From this, m²v²r² = GMm²r so that angular momentum mvr = [GMm²r]^1/2

(2) In a hydrogen atom in its ground state, the electron of mass ‘m’ is moving round the proton in a circular orbit of radius ‘r’. The orbital angular momentum of the electron is (with usual meaning for symbols)

(a) [m²e²r/4πε₀]^1/2 (b) [m²er/4πε₀]^1/2 (c) [me²r²/4πε₀]^1/2

(d) [me²r/4πε₀]^1/2 (e) [me²r³/4πε₀]^1/2

The steps for finding the orbital angular momentum of the electron are similar to those in question No.1, with the difference that the centripetal force is supplied in this case by the electrostatic attractive force between the proton and the electron.
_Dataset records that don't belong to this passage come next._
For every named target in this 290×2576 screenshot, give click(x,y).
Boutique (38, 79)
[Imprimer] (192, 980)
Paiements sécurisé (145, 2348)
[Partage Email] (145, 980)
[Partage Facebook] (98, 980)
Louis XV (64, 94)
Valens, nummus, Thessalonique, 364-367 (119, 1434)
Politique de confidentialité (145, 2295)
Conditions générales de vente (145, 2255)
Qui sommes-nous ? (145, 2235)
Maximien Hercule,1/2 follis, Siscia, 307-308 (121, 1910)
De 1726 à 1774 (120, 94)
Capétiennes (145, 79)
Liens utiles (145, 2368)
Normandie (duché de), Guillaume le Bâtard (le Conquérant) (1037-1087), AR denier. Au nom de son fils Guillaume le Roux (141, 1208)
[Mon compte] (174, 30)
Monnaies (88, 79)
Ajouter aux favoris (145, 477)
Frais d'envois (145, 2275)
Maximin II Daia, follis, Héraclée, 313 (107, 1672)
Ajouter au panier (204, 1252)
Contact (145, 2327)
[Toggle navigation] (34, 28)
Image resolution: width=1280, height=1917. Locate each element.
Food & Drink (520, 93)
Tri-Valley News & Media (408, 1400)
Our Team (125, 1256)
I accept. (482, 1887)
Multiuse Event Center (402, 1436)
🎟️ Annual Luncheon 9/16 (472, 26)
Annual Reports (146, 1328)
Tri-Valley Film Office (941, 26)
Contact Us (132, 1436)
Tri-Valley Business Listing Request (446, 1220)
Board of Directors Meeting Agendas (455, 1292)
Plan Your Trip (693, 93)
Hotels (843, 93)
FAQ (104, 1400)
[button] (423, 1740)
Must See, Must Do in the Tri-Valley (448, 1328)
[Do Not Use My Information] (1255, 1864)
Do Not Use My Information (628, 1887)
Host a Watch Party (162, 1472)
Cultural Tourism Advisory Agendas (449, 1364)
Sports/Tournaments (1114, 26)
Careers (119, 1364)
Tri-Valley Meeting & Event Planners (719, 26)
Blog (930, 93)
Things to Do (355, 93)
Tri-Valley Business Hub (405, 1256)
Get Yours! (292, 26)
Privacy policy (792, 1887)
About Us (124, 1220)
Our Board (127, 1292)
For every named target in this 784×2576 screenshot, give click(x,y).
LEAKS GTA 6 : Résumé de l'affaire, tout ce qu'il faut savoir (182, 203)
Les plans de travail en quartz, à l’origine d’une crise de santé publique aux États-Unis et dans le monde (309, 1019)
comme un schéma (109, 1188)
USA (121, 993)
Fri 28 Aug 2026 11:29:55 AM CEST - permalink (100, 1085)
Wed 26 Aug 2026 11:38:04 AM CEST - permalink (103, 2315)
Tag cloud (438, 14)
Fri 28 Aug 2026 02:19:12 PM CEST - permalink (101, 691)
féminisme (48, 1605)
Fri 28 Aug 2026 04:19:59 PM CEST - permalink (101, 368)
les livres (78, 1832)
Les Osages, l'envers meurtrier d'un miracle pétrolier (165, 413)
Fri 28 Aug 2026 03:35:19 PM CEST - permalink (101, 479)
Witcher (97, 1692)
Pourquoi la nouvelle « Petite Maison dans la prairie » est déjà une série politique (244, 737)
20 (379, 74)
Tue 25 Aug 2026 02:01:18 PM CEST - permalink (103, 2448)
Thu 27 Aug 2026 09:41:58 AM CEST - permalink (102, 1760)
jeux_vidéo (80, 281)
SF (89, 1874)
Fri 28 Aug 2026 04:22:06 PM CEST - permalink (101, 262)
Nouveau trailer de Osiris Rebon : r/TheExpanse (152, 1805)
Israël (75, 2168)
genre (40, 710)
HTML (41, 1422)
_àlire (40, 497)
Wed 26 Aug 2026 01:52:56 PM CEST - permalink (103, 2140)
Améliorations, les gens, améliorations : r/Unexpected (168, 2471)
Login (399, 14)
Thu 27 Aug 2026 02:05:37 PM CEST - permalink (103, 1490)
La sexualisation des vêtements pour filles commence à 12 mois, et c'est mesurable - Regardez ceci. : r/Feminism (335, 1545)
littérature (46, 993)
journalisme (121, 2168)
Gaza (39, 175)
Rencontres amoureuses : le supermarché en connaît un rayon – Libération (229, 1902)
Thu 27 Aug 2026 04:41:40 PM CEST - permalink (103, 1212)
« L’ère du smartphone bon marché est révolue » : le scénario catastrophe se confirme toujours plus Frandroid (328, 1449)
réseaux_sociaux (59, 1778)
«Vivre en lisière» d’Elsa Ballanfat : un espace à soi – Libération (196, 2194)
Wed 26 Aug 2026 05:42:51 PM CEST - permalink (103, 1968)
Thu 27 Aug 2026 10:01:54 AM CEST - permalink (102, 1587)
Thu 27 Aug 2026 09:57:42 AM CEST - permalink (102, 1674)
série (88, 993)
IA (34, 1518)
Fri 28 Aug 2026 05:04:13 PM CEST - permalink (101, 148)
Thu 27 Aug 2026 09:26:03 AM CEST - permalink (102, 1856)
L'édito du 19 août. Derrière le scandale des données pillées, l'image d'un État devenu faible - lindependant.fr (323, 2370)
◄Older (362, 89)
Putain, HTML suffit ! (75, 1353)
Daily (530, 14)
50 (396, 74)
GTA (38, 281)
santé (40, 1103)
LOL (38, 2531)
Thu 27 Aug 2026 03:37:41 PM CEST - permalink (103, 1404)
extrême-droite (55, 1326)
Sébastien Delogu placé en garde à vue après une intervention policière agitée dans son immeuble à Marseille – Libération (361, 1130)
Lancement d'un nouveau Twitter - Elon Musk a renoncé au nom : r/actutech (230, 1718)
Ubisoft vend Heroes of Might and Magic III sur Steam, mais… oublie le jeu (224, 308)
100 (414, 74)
We have mv²/r = (1/4πε₀)e²/r² from which m²v²r² = (1/4πε₀) ×me²r, so that orbital angular momentum, mvr = [me²r/4πε₀]^1/2

Questions on Satellites

The following questions on satellites are simple, but slightly different from the common direct questions. See whether you can solve them yourself. Go through the solution given, only after your trial.
(1)A satellite is moving in an orbit of radius ‘r’ around the earth. A second satellite is moving in an orbit of radius (1.02)r. Then the orbital period of the second satellite is greater than that of the first by approximately
(a) 0.2% (b) 2% (c) 3% (d) 10.2% (e) 6%
We have T² α r³ (Kepler’s law) from which T α r^3/2. Since the increment in the orbital radius ‘r’ is 0.02r, the fractional increment in the orbital period ‘T’ is (∆T)/T = (3/2)(∆r)/r = (3/2) × 0.02r/r = 0.03. The percentage increase is 0.03×100 = 3% [option (c)].
(2) If the orbital period of a satellite is ‘T’, its kinetic energy is directly proportional to
(a) T (b) T^-1 (c) T^3/2 (d) T^2/3 (e) T^-2/3

We have, kinetic energy, E = GMm/2r where G is the gravitational constant, M is the mass of the earth ‘m’ is the mass of the satellite and ‘r’ is the radius of the orbit. Therefore, E α 1/r. Since T² α r³ in accordance with Kepler’s law, we can write r α T^2/3. Therefore, E α T^-2/3. The correct option is (e).